The data:
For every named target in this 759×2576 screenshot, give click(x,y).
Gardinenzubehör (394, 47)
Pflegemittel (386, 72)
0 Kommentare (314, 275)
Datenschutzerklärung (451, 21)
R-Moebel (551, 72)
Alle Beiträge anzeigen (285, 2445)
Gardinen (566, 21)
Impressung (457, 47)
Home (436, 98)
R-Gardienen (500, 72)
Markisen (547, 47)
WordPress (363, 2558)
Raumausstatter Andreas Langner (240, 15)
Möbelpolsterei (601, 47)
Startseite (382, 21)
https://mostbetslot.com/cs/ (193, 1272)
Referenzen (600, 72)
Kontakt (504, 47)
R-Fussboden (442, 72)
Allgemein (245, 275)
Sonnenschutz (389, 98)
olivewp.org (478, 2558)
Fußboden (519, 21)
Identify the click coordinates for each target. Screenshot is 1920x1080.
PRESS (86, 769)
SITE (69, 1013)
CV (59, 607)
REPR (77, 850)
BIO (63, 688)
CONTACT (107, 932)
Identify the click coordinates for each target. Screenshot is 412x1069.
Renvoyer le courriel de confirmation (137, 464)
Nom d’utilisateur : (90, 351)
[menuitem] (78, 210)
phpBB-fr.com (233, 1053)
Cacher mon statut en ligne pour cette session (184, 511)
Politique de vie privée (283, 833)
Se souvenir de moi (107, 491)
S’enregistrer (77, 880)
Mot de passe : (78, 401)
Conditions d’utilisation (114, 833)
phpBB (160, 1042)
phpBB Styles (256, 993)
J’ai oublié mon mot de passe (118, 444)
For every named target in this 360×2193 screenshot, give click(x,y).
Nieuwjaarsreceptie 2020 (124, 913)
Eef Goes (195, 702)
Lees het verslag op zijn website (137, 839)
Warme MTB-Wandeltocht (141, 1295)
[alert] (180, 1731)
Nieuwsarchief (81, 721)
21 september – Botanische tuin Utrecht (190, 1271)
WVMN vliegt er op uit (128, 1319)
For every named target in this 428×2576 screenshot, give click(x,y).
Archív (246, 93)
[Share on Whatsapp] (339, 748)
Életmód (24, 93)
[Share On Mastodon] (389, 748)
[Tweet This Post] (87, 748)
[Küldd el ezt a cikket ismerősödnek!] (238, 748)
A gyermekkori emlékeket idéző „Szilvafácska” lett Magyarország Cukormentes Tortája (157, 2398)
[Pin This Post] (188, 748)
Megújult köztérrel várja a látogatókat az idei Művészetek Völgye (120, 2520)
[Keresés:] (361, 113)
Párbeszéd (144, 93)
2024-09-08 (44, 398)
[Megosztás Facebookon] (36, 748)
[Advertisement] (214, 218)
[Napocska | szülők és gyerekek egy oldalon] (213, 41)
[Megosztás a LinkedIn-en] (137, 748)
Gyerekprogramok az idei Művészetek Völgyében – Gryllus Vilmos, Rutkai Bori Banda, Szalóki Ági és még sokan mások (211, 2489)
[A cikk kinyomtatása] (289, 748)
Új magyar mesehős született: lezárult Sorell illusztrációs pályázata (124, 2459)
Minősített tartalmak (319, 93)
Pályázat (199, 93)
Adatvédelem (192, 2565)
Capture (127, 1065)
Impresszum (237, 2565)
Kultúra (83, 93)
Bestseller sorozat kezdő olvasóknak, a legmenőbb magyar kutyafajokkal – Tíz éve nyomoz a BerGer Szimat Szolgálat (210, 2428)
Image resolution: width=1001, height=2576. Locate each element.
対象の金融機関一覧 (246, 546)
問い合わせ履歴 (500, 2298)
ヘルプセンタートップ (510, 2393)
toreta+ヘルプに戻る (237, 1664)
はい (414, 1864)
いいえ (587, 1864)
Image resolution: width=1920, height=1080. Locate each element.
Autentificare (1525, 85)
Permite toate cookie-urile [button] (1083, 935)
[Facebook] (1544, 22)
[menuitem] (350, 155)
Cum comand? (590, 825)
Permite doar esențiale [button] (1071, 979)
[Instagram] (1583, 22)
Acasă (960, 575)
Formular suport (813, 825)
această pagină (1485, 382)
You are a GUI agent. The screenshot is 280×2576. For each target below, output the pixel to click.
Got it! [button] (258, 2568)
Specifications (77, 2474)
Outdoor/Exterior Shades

Required work: Return all lines in the entries above that carry the word "Megosztás".

Task response:
[Megosztás Facebookon] (36, 748)
[Megosztás a LinkedIn-en] (137, 748)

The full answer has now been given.